Иногда многим из нас хочется приоткрыть ту самую парадную дверь с причудливой медной ручкой и заглянуть в детство...
Часть вторая.
Иглы, ножницы, катушки и умелых пара рук
На детях обувь буквально "горела". Пары сандалий едва хватало на сезон. К сентябрю они уже начинали "просить каши". Удручали и изрядно оббитые о камни ботинки. Обувь родители обычно обновляли весной. Поход в магазин всегда становился праздником. Сначала нас с сестрой заводили в парикмахерскую. А уж потом путь лежал в наш местный универмаг на углу улиц Пролетарской и Ленина, под №15. Старогородцы так его и называли - "Пятнадцатый". Между первым и вторым этажом находилась местная достопримечательность - стационарный пульверизатор-автомат. Бросаешь в щель монету, нажимаешь кнопку, и - пшик! - тебя обволакивает пахучее облако. Обувью торговали на первом этаже, по соседству с отделом игрушек. Процесс покупки - удовольствие несказанное. Выбор, примерка, волшебный запах новой кожи - и вот уже заветная коробка в руках.

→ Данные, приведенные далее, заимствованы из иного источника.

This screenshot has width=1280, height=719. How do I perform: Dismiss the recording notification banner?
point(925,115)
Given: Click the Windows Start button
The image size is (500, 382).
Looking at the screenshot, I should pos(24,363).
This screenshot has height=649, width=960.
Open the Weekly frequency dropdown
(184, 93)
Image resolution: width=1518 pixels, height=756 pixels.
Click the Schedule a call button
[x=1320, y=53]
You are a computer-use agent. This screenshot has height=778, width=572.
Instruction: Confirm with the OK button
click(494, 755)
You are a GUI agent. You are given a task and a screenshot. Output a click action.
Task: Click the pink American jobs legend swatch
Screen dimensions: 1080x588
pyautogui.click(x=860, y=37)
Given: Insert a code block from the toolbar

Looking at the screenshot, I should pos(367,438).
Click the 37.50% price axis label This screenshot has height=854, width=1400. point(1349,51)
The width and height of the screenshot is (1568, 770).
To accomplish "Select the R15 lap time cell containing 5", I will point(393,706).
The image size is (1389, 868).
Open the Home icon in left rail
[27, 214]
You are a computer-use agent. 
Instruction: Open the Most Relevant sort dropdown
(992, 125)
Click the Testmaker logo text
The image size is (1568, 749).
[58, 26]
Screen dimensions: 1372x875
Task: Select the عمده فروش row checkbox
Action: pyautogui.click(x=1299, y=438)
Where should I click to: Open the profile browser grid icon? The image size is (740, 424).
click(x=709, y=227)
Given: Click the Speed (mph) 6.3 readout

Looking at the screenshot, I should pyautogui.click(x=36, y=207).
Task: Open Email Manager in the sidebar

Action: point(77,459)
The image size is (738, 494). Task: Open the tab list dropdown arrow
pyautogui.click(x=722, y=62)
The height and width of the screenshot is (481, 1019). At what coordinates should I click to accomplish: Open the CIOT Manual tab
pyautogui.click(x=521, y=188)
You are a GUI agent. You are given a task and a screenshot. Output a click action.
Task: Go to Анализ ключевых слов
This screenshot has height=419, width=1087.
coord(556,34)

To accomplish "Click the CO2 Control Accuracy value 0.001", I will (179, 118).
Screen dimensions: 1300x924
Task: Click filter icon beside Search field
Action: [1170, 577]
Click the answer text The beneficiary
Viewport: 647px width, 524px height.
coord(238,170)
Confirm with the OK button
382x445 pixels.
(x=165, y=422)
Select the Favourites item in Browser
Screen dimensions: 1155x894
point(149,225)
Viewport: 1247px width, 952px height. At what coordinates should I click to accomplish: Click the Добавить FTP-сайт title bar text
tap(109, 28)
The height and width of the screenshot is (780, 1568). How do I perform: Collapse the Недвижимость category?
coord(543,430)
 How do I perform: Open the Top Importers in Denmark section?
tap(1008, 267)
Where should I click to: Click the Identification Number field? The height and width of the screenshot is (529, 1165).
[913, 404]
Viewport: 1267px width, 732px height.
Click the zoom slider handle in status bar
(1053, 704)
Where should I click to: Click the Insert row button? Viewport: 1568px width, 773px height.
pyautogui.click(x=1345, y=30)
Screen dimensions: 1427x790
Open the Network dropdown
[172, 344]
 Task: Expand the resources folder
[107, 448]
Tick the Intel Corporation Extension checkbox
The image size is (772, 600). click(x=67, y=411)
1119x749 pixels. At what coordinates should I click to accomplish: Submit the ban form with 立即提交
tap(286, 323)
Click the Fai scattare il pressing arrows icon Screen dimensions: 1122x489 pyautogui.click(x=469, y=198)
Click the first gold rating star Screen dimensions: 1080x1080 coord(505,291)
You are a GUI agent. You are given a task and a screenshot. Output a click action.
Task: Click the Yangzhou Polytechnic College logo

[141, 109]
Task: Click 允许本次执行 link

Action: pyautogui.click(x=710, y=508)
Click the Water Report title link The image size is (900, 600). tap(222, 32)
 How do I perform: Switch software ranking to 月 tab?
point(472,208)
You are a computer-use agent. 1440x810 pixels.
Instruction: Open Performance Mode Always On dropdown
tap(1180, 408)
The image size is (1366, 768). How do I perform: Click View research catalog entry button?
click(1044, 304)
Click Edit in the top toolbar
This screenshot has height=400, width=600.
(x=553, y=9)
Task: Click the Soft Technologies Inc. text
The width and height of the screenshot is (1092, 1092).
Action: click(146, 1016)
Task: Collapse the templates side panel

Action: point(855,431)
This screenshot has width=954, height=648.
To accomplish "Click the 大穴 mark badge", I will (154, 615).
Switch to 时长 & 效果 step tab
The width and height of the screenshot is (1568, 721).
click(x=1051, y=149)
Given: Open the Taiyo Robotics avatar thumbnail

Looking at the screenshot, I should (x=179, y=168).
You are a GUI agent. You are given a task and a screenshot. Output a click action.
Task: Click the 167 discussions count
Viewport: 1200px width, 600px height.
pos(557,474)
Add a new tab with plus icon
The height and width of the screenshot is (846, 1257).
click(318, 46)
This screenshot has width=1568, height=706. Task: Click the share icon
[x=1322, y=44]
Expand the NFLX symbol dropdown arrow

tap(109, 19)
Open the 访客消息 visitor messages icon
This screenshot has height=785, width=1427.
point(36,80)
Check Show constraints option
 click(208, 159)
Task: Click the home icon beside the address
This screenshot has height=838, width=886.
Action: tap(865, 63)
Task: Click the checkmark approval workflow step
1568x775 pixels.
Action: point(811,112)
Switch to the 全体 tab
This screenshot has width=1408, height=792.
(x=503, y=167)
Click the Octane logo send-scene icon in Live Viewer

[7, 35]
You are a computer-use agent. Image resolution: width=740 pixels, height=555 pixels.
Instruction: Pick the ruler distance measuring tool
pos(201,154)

На обратном пути нам всегда перепадал стакан "газировки" с сиропом, а ещё брикетик необыкновенно вкусного пломбира между двух хрустящих вафель. Миасс раньше славился мороженым - его делал местный молочный завод. Судя по семейным снимкам в домашнем альбоме, пару раз поход увенчался посещением фотоателье.
В сандалии и туфли мы переобувались в детском саду и зимой. Валенки до прогулки сушились в шкафчике. Обувь эта в послевоенные годы была незаменимой. Валенками по снегу скрипели все, независимо от пола, возраста, социального статуса. Пимокаты тогда были в особом почёте. Валенки катали и на заказ, и на продажу. Торговали ими на знаменитом старогородском базаре, неподалеку от нашего садика. Над входом красовалась вывеска "Колхозный рынок". Продавец, он же умелец, раскладывал товар на расстеленной прямо на снегу рогожке. Катанки всех размеров, разных цветов - чёрные, серые, коричневые, белые. Последние пользовались особым спросом у записных модниц. Ближе к весне, когда солнце уже топило снег, на валенки традиционно натягивали галоши.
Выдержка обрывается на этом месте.